The researchers said the EHR implementation will consist of three phases: preintervention, intervention, and postintervention.
In the preintervention phase, the researchers said they will identify CDS users and conduct training with users. The research team will evaluate the existing health IT infrastructure and the EHR system to develop a plan for EHR integration.
In the intervention phase, the trained clinicians will utilize PREVENT in a practice setting. The researchers will monitor the clinicians and recommend usability changes to the users. The research team would also measure the PREVENT usability and optimize the infrastructure and EHR workflow, if needed.
For the third phase, the research team will evaluate the barriers and facilitators for CDS implementation and user effectiveness. To ensure a successful implementation for field use, the research team will conduct interviews, simulations, and assessments. Furthermore, the team will evaluate appropriate resource access and both EHR workflow and health IT adjustments.
“In this study, we introduced a rigorous methodology for evaluating the implementation of an innovative CDSS, PREVENT, which was developed to assist in determining which patients should be prioritized for the first homecare nursing visit,” the study authors wrote. “This methodology was built on the RE-AIM framework and mixed methods approaches, incorporating homecare admission staff interviews, think-aloud simulations, and analysis of staffing and other relevant data.”
The research team said these steps present the outline of a study that aims to boost patient care at home care settings.

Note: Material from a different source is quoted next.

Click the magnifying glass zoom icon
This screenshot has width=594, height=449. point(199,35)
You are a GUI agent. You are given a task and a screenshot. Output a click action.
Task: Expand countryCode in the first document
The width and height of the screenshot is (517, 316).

“We strongly encourage other researchers who study the effects of CDSS in clinical practice to apply similar mixed qualitative and quantitative methodologies in their studies,” concluded the study authors. “The application of mixed methods can enable researchers to gain an in-depth understanding of the complex socio-technological aspects of CDSS use in clinical practice. In turn, such comprehensive understanding can improve long-term effective use of CDSS in clinical settings.”